Write out the entries again with every "Video Gallery" changed to "Photo Gallery" and the rest kept the same, omitting the pictures.
++++++++
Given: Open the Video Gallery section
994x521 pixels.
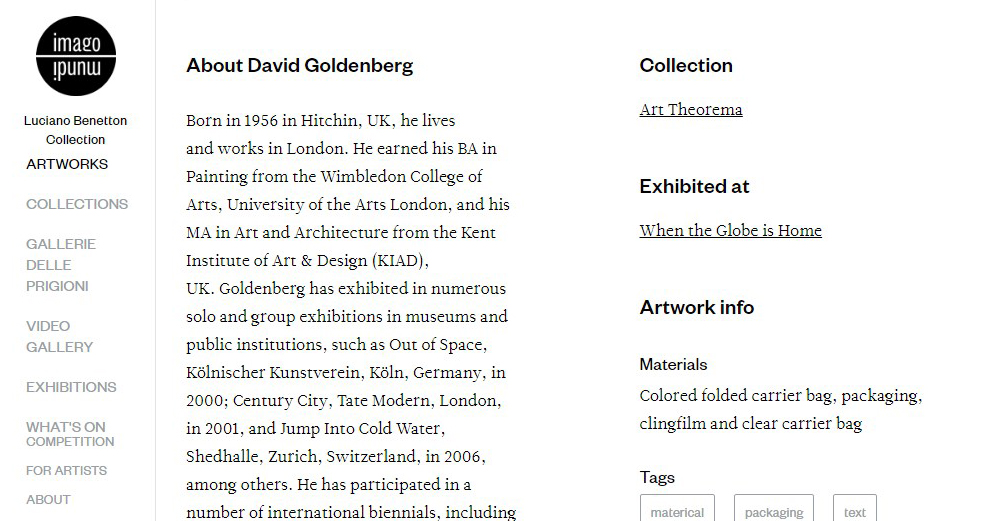Looking at the screenshot, I should pyautogui.click(x=60, y=337).
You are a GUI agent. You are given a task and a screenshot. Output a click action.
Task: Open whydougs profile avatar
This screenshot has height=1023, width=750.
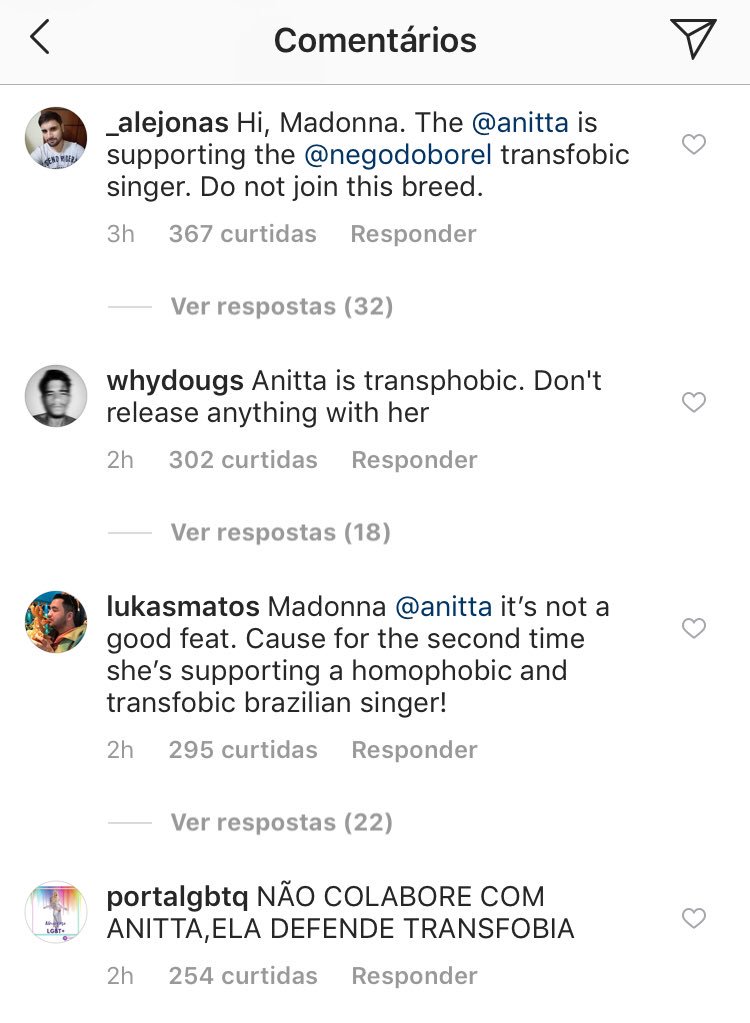55,396
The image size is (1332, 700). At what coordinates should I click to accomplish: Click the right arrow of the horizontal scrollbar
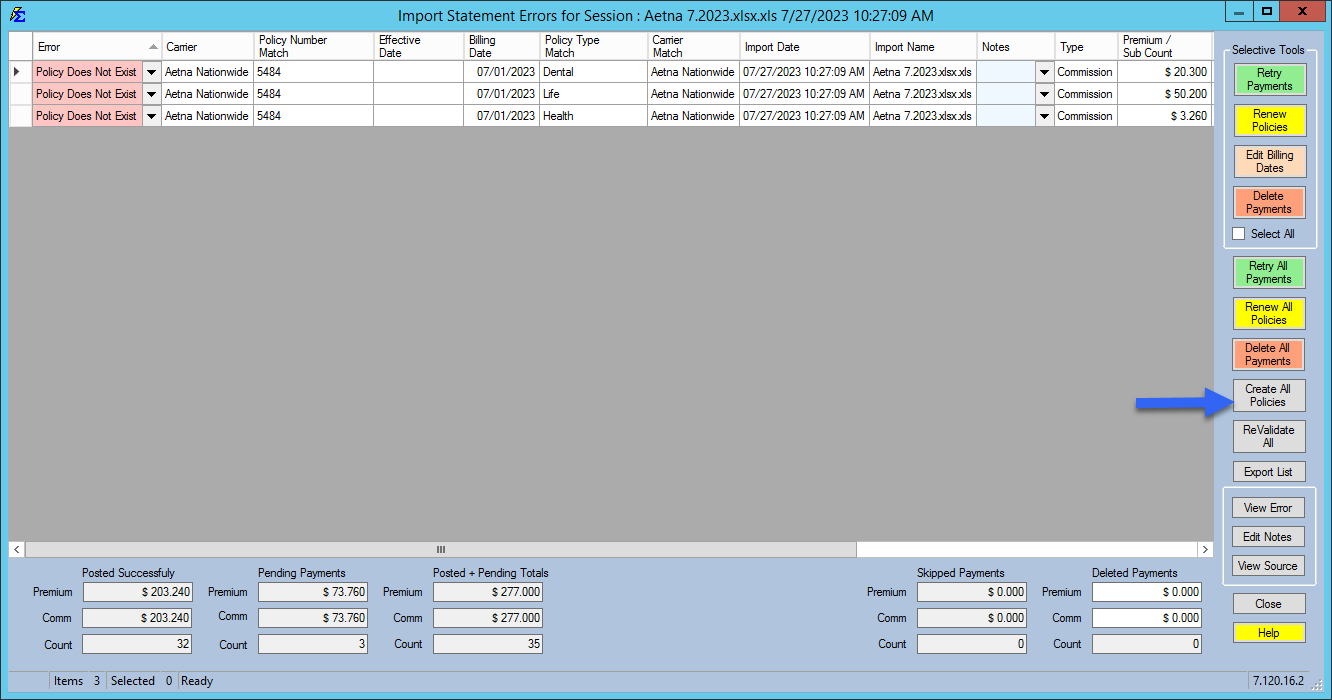tap(1205, 549)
++++++++
Complete response:
Given: Open the Photo Gallery section
994x521 pixels.
Looking at the screenshot, I should pyautogui.click(x=60, y=337).
You are a GUI agent. You are given a task and a screenshot. Output a click action.
Task: Open whydougs profile avatar
This screenshot has height=1023, width=750.
55,396
The image size is (1332, 700). At what coordinates should I click to accomplish: Click the right arrow of the horizontal scrollbar
tap(1205, 549)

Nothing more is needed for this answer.